The images circled the world — life jackets abandoned on the coast of Greece by refugees desperate to flee the civil war in Syria. Now, a group in the Netherlands is repurposing those jackets, while also offering much-needed jobs to refugees the process.
“When I’m working, I think about the people who wore these lifevests,” says Ramzi Aloker. “Who were they and what happened to them? I also remember my own journey. The dark sea and the steep Greek mountains.”
As Thessa Lageman explains for The Guardian, Aloker, 46, lived in Damascus as a designer for girls’ clothing. Now, he has found a new purpose in a workshop on the outskirts of Amsterdam. The material he works with nowadays is usually bright orange and black — it comes from life jackets worn by refugees as they crossed the Mediterranean sea.
In 2015 alone, 850,000 refugees arrived in Greece by sea. Over half a million of them arrived through the Island of Lesbos. Aside from dealing with the influx of people, Greece was also faced with a few additional problems, such as the hundreds of thousands of battered life jackets, abandoned by the shore.
But now, a Dutch group has found a way to make the best out of this bad situation — not only are they helping Greece get rid of the unwanted material, but they’re also making money and offering jobs for refugees in the process.

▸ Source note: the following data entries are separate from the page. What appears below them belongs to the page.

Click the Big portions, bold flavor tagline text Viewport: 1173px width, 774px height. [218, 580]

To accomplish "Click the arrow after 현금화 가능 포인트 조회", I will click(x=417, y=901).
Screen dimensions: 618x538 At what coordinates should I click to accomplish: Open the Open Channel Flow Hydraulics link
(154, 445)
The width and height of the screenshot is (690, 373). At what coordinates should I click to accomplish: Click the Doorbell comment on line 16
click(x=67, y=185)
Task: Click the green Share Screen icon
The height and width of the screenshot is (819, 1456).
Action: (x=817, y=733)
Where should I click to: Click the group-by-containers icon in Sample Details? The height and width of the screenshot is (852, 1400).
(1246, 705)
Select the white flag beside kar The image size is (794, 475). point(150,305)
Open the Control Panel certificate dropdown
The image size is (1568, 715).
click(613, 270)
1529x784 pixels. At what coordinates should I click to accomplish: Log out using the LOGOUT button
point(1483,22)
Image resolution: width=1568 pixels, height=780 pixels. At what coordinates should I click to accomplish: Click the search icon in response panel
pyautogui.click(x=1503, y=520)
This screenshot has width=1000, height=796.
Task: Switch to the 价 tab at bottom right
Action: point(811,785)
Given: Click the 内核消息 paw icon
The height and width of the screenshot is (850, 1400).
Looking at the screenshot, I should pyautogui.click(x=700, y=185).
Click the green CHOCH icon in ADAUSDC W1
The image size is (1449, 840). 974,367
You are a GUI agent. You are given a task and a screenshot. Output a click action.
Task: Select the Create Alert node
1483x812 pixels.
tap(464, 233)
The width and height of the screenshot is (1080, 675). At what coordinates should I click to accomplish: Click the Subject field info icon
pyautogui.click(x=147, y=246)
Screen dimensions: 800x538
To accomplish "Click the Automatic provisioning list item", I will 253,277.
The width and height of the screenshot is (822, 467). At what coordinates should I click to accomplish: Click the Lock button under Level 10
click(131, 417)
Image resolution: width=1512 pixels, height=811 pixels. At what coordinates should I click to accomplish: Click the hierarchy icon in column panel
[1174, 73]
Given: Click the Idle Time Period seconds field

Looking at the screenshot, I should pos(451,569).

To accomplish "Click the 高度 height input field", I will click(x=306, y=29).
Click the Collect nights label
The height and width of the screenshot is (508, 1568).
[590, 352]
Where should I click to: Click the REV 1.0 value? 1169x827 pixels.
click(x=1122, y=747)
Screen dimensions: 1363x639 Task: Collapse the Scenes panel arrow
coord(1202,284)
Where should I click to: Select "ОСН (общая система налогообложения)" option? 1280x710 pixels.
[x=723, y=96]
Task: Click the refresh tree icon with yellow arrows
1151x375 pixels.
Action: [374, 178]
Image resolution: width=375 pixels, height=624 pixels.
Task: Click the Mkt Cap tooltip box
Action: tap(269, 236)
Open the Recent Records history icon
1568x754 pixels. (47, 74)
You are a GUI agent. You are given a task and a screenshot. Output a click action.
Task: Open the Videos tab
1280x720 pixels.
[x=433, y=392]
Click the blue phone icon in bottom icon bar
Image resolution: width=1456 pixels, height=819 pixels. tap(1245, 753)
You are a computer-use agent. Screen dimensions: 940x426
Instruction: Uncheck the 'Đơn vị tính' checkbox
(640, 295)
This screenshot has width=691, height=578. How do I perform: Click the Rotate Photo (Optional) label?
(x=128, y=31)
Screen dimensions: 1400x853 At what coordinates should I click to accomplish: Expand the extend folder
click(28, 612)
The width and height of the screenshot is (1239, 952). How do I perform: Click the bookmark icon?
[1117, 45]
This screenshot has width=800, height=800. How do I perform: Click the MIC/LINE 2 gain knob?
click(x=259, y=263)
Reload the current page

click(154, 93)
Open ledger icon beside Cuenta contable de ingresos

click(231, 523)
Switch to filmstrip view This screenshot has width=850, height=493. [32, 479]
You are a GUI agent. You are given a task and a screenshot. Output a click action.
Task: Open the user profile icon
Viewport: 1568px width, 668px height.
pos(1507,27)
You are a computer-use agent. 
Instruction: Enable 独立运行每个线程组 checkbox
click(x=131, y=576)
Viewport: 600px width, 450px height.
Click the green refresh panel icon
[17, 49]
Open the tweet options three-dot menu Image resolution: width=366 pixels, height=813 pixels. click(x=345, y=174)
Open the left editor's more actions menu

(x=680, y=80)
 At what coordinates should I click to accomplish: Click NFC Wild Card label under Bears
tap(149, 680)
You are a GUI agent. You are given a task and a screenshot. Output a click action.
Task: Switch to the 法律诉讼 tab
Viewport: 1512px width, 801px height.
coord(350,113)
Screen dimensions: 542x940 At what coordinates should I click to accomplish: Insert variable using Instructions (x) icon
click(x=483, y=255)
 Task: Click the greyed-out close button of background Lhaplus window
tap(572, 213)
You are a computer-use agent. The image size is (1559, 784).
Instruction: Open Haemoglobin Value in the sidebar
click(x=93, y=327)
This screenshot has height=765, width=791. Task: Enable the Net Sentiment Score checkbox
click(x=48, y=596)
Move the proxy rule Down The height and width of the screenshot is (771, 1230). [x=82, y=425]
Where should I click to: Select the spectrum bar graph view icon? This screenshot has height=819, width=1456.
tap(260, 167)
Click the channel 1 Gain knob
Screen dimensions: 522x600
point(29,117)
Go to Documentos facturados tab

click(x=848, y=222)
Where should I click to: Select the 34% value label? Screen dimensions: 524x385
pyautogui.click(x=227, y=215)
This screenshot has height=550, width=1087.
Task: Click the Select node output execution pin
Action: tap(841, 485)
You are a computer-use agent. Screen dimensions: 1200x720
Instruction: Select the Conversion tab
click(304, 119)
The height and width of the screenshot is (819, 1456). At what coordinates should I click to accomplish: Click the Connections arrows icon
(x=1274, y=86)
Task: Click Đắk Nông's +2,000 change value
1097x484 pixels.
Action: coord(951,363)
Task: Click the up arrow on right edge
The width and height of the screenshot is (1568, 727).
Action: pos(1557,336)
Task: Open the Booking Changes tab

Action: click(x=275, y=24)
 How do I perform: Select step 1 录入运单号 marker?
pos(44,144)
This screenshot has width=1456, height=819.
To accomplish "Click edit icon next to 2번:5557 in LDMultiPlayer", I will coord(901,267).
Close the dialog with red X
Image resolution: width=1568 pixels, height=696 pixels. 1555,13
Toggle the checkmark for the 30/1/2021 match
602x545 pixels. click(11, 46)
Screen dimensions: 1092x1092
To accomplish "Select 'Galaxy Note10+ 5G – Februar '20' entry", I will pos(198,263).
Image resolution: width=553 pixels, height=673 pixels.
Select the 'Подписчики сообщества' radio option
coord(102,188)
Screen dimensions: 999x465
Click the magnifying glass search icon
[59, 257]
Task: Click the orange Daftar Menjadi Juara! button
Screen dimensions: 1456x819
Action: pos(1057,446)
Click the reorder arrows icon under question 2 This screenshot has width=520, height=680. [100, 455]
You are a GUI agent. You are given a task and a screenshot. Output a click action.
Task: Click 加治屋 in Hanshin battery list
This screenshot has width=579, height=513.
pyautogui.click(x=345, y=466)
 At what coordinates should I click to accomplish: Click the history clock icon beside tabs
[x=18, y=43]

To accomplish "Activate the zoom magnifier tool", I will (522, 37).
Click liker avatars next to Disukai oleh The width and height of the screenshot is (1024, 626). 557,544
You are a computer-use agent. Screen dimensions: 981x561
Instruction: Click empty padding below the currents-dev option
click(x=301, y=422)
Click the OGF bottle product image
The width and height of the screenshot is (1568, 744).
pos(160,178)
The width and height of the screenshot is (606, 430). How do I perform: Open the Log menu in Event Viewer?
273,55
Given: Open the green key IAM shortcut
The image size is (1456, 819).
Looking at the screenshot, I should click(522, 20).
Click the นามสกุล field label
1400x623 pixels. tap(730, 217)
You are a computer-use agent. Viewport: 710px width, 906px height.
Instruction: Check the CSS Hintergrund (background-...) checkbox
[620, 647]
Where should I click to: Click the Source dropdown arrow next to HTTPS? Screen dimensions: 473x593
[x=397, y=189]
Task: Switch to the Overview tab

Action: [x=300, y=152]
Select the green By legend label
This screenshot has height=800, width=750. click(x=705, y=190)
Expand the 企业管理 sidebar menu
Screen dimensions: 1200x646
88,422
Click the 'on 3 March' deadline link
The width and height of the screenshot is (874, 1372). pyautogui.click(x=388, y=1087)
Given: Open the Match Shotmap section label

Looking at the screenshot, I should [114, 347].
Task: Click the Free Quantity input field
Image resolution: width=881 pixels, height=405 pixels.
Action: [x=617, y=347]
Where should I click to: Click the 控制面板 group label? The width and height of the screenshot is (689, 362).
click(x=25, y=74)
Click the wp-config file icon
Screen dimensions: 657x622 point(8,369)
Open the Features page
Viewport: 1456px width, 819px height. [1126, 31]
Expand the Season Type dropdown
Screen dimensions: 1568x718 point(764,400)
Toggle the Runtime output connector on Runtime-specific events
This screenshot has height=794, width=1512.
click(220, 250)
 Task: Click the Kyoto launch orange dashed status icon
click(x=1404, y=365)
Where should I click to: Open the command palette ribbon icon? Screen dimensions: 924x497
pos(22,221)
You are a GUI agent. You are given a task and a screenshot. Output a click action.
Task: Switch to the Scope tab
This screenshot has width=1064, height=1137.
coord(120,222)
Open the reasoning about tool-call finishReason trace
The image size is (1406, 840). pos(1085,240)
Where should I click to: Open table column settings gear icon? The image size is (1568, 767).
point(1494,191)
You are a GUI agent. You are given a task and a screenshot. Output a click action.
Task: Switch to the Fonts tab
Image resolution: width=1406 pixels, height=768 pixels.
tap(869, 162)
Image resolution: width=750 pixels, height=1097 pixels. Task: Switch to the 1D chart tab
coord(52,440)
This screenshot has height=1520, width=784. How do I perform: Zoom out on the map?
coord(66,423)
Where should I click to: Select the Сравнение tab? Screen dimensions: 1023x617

Dutch social enterprise Makers Unite brought 5,000 jackets to Amsterdam. They launched a six-week coaching programme to help refugees start careers in the Netherlands, and started upcycling the life jackets (upcycling is the creative process of transforming waste or unwanted products into new materials or products of better quality or for better environmental value). The refugees are now transforming the leftover material into tote bags and laptop sleeves, which are sold through the Makers United website.
“We give both the newcomers and this waste material a second chance,” says Thami Schweichler, the director and co-founder of Makers Unite. He says that aside from the upcycling itself, the project also strives to start a much-needed discussion. It’s a fitting metaphor for the larger scale problem. “We hope our products will create awareness about refugees and at the same time help them build a future.”
The project was also more than a short-term income source: 10% of the participants have already found jobs, while many others have started internships or education programs.
It’s a win-win-win situation, Schweichler says, as it not only helps get rid of unwanted trash and offers employment and training but the customers also love it. Makers Unite only sells about 100-200 products every month, but it’s this kind of approach that can offer solutions for what is a very thorny problem.
“Customers like that we’ve created something positive out of such a difficult situation,” says Schweichler. “I think many buy our products as a statement against their governments’ anti-immigration policies.”